Why should hashtable size be prime number?

  • Lets say our hashtable size is 100 (which is NOT a prime number).
  • Say we wish to hash some value x and its multiples 2x, 3x, 4x and so on. If x was = 2 then {2, 4, 6, 8, .., inf} would be our values. Since our hashtable is of size 100, only 50% buckets would be occupied.
  • If x was = 3 then {3, 6, 9, 12, …, inf} would be our values. Only 33% would be occupied.
  • I hope you see the problem there ^. We want a situation where for any key would be spread across buckets in the whole table and not just some % of the table.
  • To formalize, for any x, your values are going to be spread in s number of buckets (given by the formula below).
    spread (s) = table_length / GreatestCommonFactor(table_length, x)

    table_length = 10
    x = 2

    s = 10 / GreatestCommonFactor(10, 2)
    s = 10 / 2
    s = 5

    Meaning values will be spread only in 5 out of 10 buckets (i.e. 50% of the table)

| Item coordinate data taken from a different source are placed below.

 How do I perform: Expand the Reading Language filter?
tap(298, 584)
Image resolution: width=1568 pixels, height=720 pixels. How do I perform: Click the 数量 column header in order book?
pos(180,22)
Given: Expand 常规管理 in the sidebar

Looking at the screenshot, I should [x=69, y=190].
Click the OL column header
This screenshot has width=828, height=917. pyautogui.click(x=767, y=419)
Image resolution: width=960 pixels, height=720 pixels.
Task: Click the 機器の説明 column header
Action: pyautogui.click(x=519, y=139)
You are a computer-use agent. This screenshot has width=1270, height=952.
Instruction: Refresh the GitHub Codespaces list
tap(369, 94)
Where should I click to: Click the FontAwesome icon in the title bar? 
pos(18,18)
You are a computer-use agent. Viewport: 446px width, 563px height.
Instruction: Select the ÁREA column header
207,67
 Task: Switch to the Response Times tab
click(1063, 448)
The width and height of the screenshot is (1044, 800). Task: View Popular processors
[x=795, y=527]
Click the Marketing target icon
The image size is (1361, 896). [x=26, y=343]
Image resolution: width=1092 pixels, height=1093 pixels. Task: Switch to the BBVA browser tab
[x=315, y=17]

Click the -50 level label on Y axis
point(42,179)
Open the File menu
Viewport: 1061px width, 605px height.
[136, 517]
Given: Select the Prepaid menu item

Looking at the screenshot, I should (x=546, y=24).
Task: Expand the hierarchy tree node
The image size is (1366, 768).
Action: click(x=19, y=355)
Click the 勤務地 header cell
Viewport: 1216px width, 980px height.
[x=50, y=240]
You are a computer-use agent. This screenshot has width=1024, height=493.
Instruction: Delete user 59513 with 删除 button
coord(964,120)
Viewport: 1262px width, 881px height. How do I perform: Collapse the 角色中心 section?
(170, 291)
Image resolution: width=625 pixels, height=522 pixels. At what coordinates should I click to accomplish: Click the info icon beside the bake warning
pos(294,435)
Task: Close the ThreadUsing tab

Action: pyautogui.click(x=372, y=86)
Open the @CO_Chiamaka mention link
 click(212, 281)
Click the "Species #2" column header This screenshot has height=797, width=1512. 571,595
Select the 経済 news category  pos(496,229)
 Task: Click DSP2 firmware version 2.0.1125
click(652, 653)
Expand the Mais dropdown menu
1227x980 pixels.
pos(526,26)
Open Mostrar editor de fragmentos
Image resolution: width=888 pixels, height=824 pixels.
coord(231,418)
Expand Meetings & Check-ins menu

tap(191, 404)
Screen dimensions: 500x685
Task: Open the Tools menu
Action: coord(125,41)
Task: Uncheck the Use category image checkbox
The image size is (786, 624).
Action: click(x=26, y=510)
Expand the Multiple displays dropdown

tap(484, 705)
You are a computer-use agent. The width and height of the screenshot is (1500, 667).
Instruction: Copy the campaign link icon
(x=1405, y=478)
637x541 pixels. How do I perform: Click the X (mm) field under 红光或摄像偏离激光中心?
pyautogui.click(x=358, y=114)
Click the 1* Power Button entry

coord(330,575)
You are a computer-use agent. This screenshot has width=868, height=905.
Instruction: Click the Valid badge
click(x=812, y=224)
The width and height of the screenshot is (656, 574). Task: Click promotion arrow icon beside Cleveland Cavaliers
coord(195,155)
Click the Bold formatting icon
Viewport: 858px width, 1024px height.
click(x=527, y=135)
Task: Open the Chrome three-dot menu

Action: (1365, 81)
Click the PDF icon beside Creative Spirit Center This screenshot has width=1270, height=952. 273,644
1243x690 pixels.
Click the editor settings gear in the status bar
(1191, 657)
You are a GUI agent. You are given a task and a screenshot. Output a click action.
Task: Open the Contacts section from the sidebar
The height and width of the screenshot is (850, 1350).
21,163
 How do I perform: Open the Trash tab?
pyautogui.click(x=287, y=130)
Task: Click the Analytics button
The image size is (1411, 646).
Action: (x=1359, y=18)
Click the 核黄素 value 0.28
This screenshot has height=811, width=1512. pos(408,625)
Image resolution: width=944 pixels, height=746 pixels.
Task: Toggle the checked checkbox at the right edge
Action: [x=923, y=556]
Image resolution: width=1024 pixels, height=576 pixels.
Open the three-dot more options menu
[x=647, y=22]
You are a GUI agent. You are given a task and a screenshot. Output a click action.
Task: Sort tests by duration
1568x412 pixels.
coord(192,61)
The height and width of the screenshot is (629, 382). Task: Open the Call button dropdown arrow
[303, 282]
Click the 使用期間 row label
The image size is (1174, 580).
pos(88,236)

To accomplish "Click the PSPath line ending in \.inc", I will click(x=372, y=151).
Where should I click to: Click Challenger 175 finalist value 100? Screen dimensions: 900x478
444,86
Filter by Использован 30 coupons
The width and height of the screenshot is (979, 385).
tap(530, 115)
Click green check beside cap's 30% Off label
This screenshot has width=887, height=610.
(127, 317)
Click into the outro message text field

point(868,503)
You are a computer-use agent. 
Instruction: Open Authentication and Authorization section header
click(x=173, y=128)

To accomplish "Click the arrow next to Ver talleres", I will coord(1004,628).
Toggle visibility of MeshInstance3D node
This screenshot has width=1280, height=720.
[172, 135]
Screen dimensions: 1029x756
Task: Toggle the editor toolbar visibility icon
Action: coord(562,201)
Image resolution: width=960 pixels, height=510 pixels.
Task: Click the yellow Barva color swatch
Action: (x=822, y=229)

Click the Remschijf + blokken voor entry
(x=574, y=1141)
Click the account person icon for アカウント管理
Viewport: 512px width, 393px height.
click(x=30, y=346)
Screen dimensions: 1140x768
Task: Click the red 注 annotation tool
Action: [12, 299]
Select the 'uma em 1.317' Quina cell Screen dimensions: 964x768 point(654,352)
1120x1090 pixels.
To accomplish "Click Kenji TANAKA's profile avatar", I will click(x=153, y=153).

  • We need GreatestCommonFactor(table length, x) to be 1 if we want to spread (s) to be table length (meaning map to all buckets in hashtable). So lets make x and table length co-prime1 for which we need to make table length prime!

[1] In number theory, two integers a and b are said to be coprime if the only positive integer that divides both of them is 1.